What lines in the data hold the string "width"? Show them.

══ EXTRACTED ENTRIES ══

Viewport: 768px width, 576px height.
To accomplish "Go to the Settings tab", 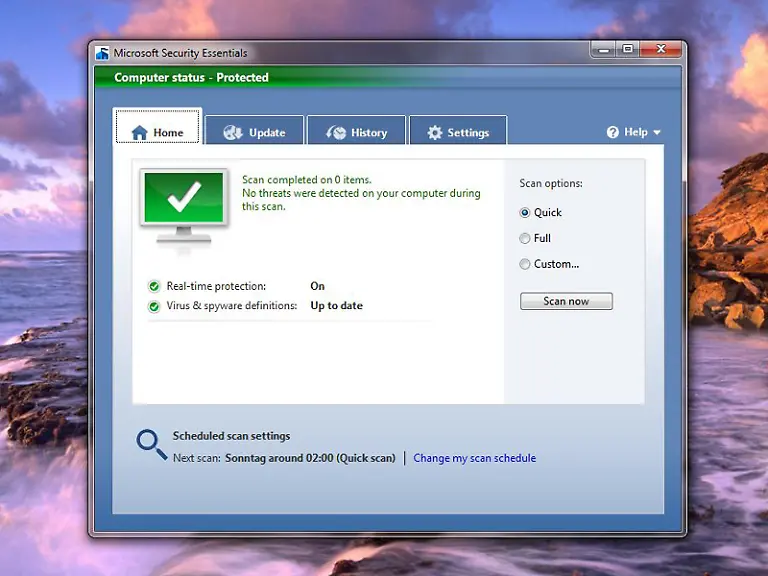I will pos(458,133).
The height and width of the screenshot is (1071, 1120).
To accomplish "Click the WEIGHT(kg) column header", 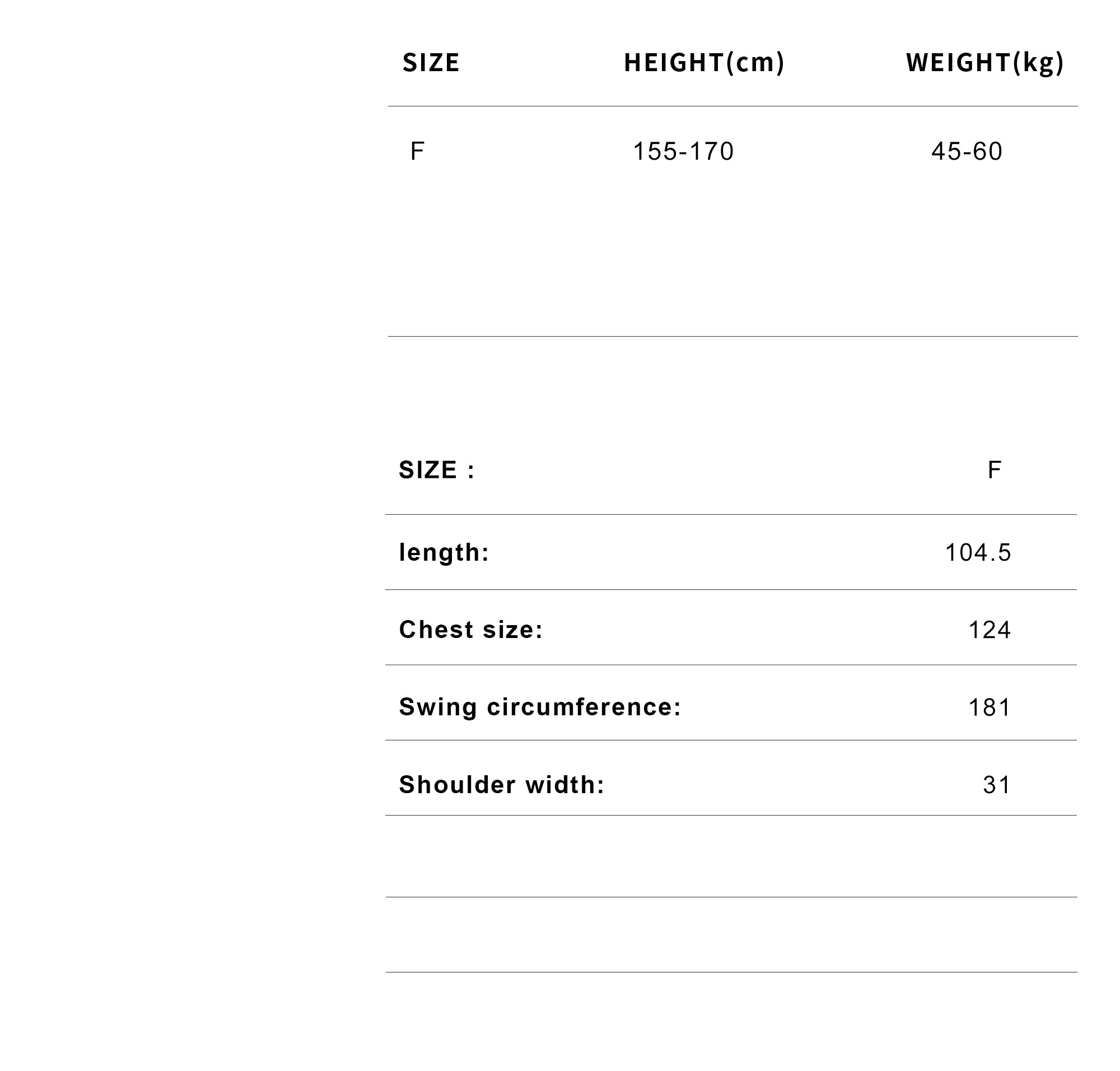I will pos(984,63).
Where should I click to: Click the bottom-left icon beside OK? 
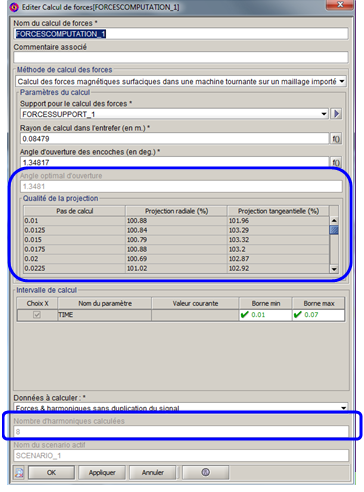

═══

** RESPONSE AREA **
Viewport: 768px width, 576px height.
The height and width of the screenshot is (1071, 1120).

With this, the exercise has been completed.